The atmospheric chemist on battling the elements in Antarctica and preserving the integrity of science

Susan Solomon is the Lee and Geraldine Martin Professor of atmospheric chemistry and climate science at the Massachusetts Institute of Technology, US. She led the National Ozone Expedition to Antarctica that found high levels of chlorine dioxide in the atmosphere, providing evidence that chlorofluorocarbons damage the ozone layer. She also served on the Intergovernmental Panel on Climate Change, which received the Nobel peace prize in 2007. She was speaking to Emma Pewsey

I found out that there was such a thing as chemistry on a planet instead of in a test tube when I was an undergraduate student. I just thought that that would be so fascinating. And I’m sure it jibed a little bit with the period – the 1970s was an era of tremendous environmental interest and activism in the United States.
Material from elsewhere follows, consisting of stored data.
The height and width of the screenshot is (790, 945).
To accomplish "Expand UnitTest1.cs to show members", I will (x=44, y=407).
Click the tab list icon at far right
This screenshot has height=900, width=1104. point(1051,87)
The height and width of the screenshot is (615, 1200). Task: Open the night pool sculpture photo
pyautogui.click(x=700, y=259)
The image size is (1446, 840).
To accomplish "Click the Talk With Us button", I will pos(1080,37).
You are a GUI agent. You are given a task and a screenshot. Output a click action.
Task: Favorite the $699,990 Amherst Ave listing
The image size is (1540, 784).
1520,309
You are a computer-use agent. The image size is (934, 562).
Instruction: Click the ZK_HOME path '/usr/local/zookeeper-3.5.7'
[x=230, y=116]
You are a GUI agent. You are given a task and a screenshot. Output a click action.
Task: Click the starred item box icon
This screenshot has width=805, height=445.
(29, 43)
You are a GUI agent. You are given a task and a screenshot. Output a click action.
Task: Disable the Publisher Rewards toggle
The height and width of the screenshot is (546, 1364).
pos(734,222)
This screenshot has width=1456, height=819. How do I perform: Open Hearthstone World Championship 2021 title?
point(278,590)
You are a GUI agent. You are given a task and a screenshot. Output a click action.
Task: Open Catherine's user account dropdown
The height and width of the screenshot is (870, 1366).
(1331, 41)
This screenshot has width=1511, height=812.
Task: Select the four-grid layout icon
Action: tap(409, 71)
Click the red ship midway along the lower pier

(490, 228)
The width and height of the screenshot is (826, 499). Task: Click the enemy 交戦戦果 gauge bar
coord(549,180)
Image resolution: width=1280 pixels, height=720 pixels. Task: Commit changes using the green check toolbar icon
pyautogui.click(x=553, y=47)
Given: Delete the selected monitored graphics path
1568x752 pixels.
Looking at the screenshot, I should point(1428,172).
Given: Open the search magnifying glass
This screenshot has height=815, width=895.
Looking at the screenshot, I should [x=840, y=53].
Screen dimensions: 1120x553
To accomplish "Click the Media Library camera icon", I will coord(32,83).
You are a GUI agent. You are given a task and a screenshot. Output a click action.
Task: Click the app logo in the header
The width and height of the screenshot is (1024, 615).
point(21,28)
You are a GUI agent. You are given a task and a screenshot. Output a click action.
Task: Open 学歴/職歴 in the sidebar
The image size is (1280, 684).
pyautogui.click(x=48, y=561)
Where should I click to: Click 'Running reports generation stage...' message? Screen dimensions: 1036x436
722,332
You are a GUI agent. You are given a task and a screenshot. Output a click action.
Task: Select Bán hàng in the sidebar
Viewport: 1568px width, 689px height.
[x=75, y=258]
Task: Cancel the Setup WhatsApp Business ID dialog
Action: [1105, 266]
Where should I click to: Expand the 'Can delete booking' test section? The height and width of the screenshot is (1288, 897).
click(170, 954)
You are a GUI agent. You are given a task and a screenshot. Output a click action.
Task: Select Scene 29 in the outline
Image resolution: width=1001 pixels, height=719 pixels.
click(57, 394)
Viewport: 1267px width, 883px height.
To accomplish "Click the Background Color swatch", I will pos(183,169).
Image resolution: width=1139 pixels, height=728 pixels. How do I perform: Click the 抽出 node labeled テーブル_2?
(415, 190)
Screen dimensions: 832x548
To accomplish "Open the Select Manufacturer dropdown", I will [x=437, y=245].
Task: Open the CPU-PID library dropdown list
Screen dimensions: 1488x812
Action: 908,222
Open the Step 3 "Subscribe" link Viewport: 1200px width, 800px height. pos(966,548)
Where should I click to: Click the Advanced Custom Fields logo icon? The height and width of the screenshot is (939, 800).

It wasn’t really until the Antarctic ozone hole was discovered that my connections to policy got much stronger, partly because there was so much demand for information about what was going on. I got involved in that from both the numerical modelling and theory point of view, and also went to Antarctica and took some of the first measurements that found chlorofluorocarbons are the cause of the ozone hole. The rest, as they say, is history.

As is often said, Antarctica isn’t a place – it’s an obsession. It’s an astonishing place to visit. It’s such a remote area of the planet and there’s all the amazing history around it, which just adds to the to the tension and the intrigue. To have the ozone hole show up there was exciting to both science and to the public.

We had to literally stand out on the roof. My group measured incoming light from the moon in order to look for chlorine dioxide. Because we had been extremely rushed in going, we didn’t have time to build any automated moon tracking equipment in our first year. We had a mirror on a tripod, and somebody had to stand out there and hold the thing. It’s minus 40 degrees, the wind’s 40 miles an hour – and it was glorious. It was science the way one always dreams of science: you against the elements, trying to figure out something that you know is very important. I think I’m probably the luckiest environmental scientist on the planet.

It was science the way one always dreams of science

The demands for immediacy were hard, particularly with the pressure at that time to design and ratify a protocol to control these gases. But as any good scientist does, you restrain yourself because you know that you have to go through peer review. There’s a difficult tension around what point do you talk about new and important scientific results that have not yet gone through the scrutiny of your colleagues’ criticism. To our credit, the science community’s walked that line pretty well over the years.

The world is becoming a tinderbox. And that raises all sorts of important questions about the chemistry of the smoke products and what the smoke itself does to climate. What the secondary reactions that come from the smoke products do, both to climate and to human health. And of course a significant reason why the fires have become bigger and more intense is global warming. No one can say that any individual fire is definitely caused by global warming because we’d get fires before, but we haven’t had this many, and they haven’t been this big and they haven’t been as frequent. I think it’s just going to get worse. It’s a pretty frightening thing in the dry climates of the world.

We have to really safeguard the integrity of science. There’s lots of inputs to the climate change discussion, because it’s clearly a huge risk for humankind. I don’t think that’s an activist statement. That’s just a factual statement. The problem where you get into activism is, where on the scale of risk are you sitting? That’s where the activists and the denialists probably disagree the most, at least the ones who are rooted in some kind of factual framework.

It’s heartbreaking when I see people suffering with new levels of flooding and rainfall in Central America, for example, and sea level rises in places like Bangladesh and Vietnam, countries that are so incredibly poor, who are essentially having climate change inflicted upon them by our lifestyle. These are my values, not everyone shares them, and as long as I recognise that and state it, I think I’m being honest, and I’m preserving the integrity of science.

I like to photograph birds. I don’t have a life list, but I do know that I’ve seen about 12 of the about 18 species of penguin on the planet. Some of them are very obscure and hard to see. They’re only on certain islands in the Southern Ocean.

I make jewellery from glass and shells I collect from the beaches around Massachusetts. I even have a few pieces from California, and friends of mine send me pieces from South America. It makes for a nice gift when I’m invited somewhere for dinner, a little more personal than a bottle of wine. I usually bring one of those along too.